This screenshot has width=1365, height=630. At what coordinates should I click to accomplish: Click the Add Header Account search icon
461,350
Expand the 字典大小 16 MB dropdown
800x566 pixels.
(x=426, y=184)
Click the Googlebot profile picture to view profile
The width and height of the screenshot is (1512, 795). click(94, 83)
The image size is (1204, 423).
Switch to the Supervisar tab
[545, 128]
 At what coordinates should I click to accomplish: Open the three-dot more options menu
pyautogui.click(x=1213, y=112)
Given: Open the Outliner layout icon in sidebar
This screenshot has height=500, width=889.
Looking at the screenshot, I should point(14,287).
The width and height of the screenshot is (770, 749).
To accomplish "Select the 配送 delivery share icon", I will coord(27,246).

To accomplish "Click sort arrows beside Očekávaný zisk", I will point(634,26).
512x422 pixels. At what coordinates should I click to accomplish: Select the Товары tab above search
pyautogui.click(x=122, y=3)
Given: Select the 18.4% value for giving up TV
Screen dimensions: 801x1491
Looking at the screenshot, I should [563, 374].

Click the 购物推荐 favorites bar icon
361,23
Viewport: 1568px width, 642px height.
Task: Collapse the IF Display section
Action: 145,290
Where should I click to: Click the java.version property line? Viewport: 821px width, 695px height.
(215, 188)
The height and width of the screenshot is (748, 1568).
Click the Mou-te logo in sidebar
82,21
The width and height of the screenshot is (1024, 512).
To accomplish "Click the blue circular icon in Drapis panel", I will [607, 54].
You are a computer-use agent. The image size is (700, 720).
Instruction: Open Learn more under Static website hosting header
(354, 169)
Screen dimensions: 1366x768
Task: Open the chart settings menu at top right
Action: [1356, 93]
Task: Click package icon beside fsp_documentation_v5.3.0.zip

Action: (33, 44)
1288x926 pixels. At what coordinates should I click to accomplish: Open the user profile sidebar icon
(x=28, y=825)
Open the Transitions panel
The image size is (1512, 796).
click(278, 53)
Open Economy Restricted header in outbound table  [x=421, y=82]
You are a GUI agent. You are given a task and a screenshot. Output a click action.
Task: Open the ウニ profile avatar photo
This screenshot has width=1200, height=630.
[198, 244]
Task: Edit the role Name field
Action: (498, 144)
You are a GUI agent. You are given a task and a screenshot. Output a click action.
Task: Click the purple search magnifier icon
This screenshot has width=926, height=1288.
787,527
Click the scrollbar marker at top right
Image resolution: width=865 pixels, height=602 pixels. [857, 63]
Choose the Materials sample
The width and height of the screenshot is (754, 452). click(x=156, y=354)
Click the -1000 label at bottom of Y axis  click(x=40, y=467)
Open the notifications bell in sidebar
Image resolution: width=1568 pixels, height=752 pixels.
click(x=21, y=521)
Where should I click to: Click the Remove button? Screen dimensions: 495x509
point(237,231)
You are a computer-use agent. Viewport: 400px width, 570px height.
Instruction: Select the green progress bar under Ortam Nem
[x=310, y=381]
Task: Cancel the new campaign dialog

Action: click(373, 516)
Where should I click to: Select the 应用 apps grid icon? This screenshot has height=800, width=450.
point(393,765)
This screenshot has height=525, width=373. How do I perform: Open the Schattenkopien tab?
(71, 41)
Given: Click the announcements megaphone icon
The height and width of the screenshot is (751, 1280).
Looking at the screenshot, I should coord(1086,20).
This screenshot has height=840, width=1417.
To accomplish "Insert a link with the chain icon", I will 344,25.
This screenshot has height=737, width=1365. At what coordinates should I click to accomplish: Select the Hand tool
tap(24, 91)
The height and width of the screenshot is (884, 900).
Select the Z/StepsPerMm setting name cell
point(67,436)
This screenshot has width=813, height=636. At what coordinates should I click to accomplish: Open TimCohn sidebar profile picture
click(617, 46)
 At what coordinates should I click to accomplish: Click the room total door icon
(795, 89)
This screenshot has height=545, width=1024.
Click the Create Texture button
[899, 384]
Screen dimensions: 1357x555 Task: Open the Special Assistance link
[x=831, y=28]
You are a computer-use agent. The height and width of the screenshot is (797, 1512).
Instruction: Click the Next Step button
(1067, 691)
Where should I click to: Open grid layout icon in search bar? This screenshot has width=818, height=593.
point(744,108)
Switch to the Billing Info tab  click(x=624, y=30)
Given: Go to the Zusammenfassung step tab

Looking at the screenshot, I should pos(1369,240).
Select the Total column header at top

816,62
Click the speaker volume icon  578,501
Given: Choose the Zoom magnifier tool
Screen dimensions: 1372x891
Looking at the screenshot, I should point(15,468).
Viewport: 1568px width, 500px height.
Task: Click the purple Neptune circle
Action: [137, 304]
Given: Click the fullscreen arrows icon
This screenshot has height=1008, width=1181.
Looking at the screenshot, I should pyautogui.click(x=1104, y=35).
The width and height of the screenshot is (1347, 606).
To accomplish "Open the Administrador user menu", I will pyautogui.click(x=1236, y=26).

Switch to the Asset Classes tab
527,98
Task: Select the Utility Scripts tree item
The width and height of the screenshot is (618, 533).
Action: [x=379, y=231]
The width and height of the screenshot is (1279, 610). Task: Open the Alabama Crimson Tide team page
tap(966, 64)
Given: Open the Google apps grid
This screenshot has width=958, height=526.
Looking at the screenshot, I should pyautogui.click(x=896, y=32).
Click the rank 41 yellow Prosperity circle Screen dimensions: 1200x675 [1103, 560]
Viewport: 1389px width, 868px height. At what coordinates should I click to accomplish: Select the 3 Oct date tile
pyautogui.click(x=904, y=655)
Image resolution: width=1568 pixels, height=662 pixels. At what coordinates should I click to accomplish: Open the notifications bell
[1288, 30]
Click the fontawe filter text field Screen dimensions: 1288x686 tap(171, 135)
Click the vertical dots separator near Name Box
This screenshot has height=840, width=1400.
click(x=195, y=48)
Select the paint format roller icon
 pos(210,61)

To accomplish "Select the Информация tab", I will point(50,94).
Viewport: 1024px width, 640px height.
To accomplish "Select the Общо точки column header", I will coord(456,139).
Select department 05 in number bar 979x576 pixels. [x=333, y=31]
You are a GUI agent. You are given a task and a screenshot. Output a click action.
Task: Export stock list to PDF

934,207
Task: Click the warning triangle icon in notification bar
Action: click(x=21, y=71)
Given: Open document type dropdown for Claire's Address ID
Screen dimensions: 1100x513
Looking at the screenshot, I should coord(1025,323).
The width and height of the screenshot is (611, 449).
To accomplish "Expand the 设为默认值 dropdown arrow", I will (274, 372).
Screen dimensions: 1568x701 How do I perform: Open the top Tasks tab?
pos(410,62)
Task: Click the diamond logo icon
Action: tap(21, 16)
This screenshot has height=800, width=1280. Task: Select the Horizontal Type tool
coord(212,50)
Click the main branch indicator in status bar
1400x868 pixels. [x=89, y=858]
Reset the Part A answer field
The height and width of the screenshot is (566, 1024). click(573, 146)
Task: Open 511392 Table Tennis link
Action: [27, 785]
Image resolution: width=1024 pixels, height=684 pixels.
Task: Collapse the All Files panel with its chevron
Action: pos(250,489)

#### [Exercise]
When you answer, return the records above exactly as they stand.

#### [Result below]
This screenshot has width=1365, height=630. At what coordinates should I click to accomplish: Click the Add Header Account search icon
461,350
Expand the 字典大小 16 MB dropdown
800x566 pixels.
(x=426, y=184)
Click the Googlebot profile picture to view profile
The width and height of the screenshot is (1512, 795). click(94, 83)
The image size is (1204, 423).
Switch to the Supervisar tab
[545, 128]
 At what coordinates should I click to accomplish: Open the three-dot more options menu
pyautogui.click(x=1213, y=112)
Given: Open the Outliner layout icon in sidebar
This screenshot has height=500, width=889.
Looking at the screenshot, I should point(14,287).
The width and height of the screenshot is (770, 749).
To accomplish "Select the 配送 delivery share icon", I will coord(27,246).

To accomplish "Click sort arrows beside Očekávaný zisk", I will point(634,26).
512x422 pixels. At what coordinates should I click to accomplish: Select the Товары tab above search
pyautogui.click(x=122, y=3)
Given: Select the 18.4% value for giving up TV
Screen dimensions: 801x1491
Looking at the screenshot, I should [563, 374].

Click the 购物推荐 favorites bar icon
361,23
Viewport: 1568px width, 642px height.
Task: Collapse the IF Display section
Action: 145,290
Where should I click to: Click the java.version property line? Viewport: 821px width, 695px height.
(215, 188)
The height and width of the screenshot is (748, 1568).
Click the Mou-te logo in sidebar
82,21
The width and height of the screenshot is (1024, 512).
To accomplish "Click the blue circular icon in Drapis panel", I will [607, 54].
You are a computer-use agent. The image size is (700, 720).
Instruction: Open Learn more under Static website hosting header
(354, 169)
Screen dimensions: 1366x768
Task: Open the chart settings menu at top right
Action: [1356, 93]
Task: Click package icon beside fsp_documentation_v5.3.0.zip

Action: (33, 44)
1288x926 pixels. At what coordinates should I click to accomplish: Open the user profile sidebar icon
(x=28, y=825)
Open the Transitions panel
The image size is (1512, 796).
click(278, 53)
Open Economy Restricted header in outbound table  [x=421, y=82]
You are a GUI agent. You are given a task and a screenshot. Output a click action.
Task: Open the ウニ profile avatar photo
This screenshot has width=1200, height=630.
[198, 244]
Task: Edit the role Name field
Action: (498, 144)
You are a GUI agent. You are given a task and a screenshot. Output a click action.
Task: Click the purple search magnifier icon
This screenshot has width=926, height=1288.
787,527
Click the scrollbar marker at top right
Image resolution: width=865 pixels, height=602 pixels. [857, 63]
Choose the Materials sample
The width and height of the screenshot is (754, 452). click(x=156, y=354)
Click the -1000 label at bottom of Y axis  click(x=40, y=467)
Open the notifications bell in sidebar
Image resolution: width=1568 pixels, height=752 pixels.
click(x=21, y=521)
Where should I click to: Click the Remove button? Screen dimensions: 495x509
point(237,231)
You are a computer-use agent. Viewport: 400px width, 570px height.
Instruction: Select the green progress bar under Ortam Nem
[x=310, y=381]
Task: Cancel the new campaign dialog

Action: click(373, 516)
Where should I click to: Select the 应用 apps grid icon? This screenshot has height=800, width=450.
point(393,765)
This screenshot has height=525, width=373. How do I perform: Open the Schattenkopien tab?
(71, 41)
Given: Click the announcements megaphone icon
The height and width of the screenshot is (751, 1280).
Looking at the screenshot, I should coord(1086,20).
This screenshot has height=840, width=1417.
To accomplish "Insert a link with the chain icon", I will 344,25.
This screenshot has height=737, width=1365. At what coordinates should I click to accomplish: Select the Hand tool
tap(24, 91)
The height and width of the screenshot is (884, 900).
Select the Z/StepsPerMm setting name cell
point(67,436)
This screenshot has width=813, height=636. At what coordinates should I click to accomplish: Open TimCohn sidebar profile picture
click(617, 46)
 At what coordinates should I click to accomplish: Click the room total door icon
(795, 89)
This screenshot has height=545, width=1024.
Click the Create Texture button
[899, 384]
Screen dimensions: 1357x555 Task: Open the Special Assistance link
[x=831, y=28]
You are a computer-use agent. The height and width of the screenshot is (797, 1512).
Instruction: Click the Next Step button
(1067, 691)
Where should I click to: Open grid layout icon in search bar? This screenshot has width=818, height=593.
point(744,108)
Switch to the Billing Info tab  click(x=624, y=30)
Given: Go to the Zusammenfassung step tab

Looking at the screenshot, I should pos(1369,240).
Select the Total column header at top

816,62
Click the speaker volume icon  578,501
Given: Choose the Zoom magnifier tool
Screen dimensions: 1372x891
Looking at the screenshot, I should point(15,468).
Viewport: 1568px width, 500px height.
Task: Click the purple Neptune circle
Action: [137, 304]
Given: Click the fullscreen arrows icon
This screenshot has height=1008, width=1181.
Looking at the screenshot, I should pyautogui.click(x=1104, y=35).
The width and height of the screenshot is (1347, 606).
To accomplish "Open the Administrador user menu", I will pyautogui.click(x=1236, y=26).

Switch to the Asset Classes tab
527,98
Task: Select the Utility Scripts tree item
The width and height of the screenshot is (618, 533).
Action: [x=379, y=231]
The width and height of the screenshot is (1279, 610). Task: Open the Alabama Crimson Tide team page
tap(966, 64)
Given: Open the Google apps grid
This screenshot has width=958, height=526.
Looking at the screenshot, I should pyautogui.click(x=896, y=32).
Click the rank 41 yellow Prosperity circle Screen dimensions: 1200x675 [1103, 560]
Viewport: 1389px width, 868px height. At what coordinates should I click to accomplish: Select the 3 Oct date tile
pyautogui.click(x=904, y=655)
Image resolution: width=1568 pixels, height=662 pixels. At what coordinates should I click to accomplish: Open the notifications bell
[1288, 30]
Click the fontawe filter text field Screen dimensions: 1288x686 tap(171, 135)
Click the vertical dots separator near Name Box
This screenshot has height=840, width=1400.
click(x=195, y=48)
Select the paint format roller icon
 pos(210,61)

To accomplish "Select the Информация tab", I will point(50,94).
Viewport: 1024px width, 640px height.
To accomplish "Select the Общо точки column header", I will coord(456,139).
Select department 05 in number bar 979x576 pixels. [x=333, y=31]
You are a GUI agent. You are given a task and a screenshot. Output a click action.
Task: Export stock list to PDF

934,207
Task: Click the warning triangle icon in notification bar
Action: click(x=21, y=71)
Given: Open document type dropdown for Claire's Address ID
Screen dimensions: 1100x513
Looking at the screenshot, I should coord(1025,323).
The width and height of the screenshot is (611, 449).
To accomplish "Expand the 设为默认值 dropdown arrow", I will (274, 372).
Screen dimensions: 1568x701 How do I perform: Open the top Tasks tab?
pos(410,62)
Task: Click the diamond logo icon
Action: tap(21, 16)
This screenshot has height=800, width=1280. Task: Select the Horizontal Type tool
coord(212,50)
Click the main branch indicator in status bar
1400x868 pixels. [x=89, y=858]
Reset the Part A answer field
The height and width of the screenshot is (566, 1024). click(573, 146)
Task: Open 511392 Table Tennis link
Action: [27, 785]
Image resolution: width=1024 pixels, height=684 pixels.
Task: Collapse the All Files panel with its chevron
Action: pos(250,489)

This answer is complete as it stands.